* START Stored rows *

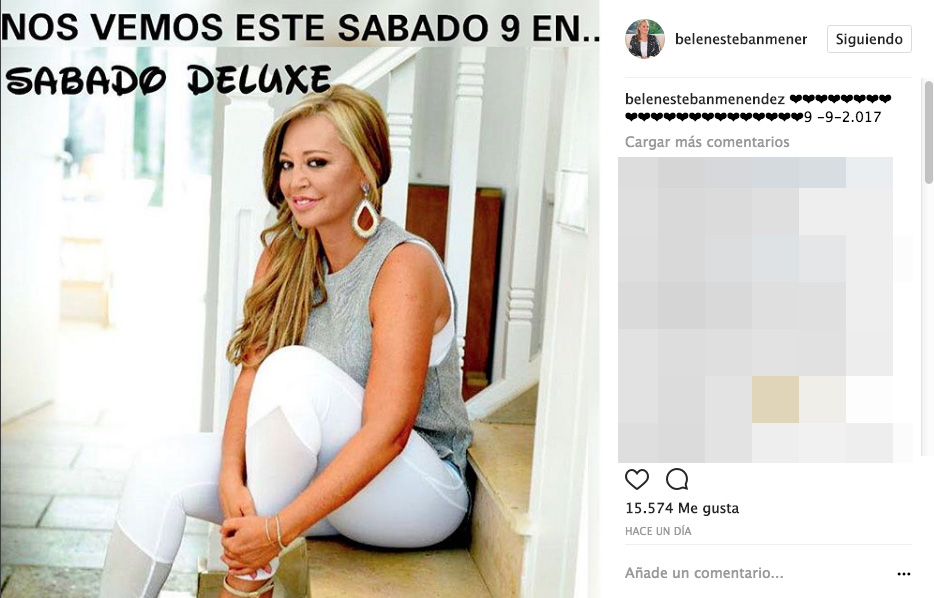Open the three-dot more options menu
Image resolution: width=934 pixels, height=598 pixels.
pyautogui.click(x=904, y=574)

* END Stored rows *
* START Stored rows *

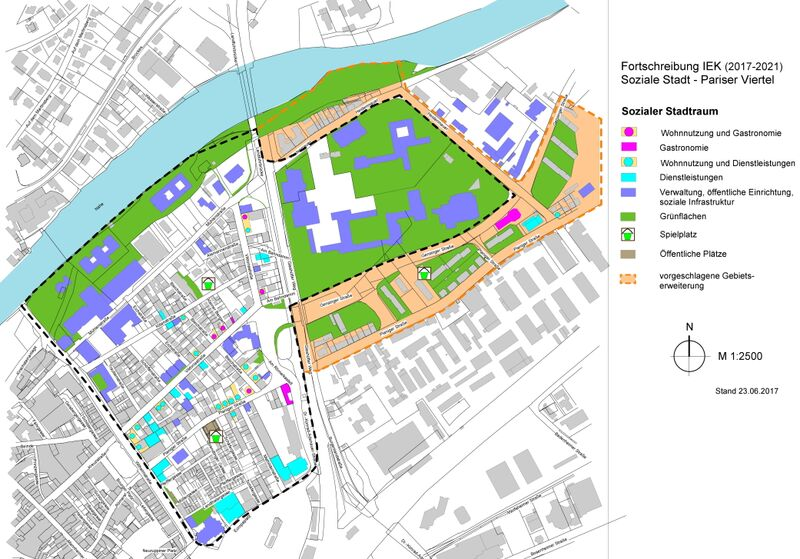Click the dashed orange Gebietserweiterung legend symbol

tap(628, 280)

* END Stored rows *

Copy the items from the line with "Open the three-dot more options menu" up to and including the line with "pyautogui.click(x=904, y=574)", leaving out the pictures.

**Worked answer**.
Open the three-dot more options menu
Image resolution: width=934 pixels, height=598 pixels.
pyautogui.click(x=904, y=574)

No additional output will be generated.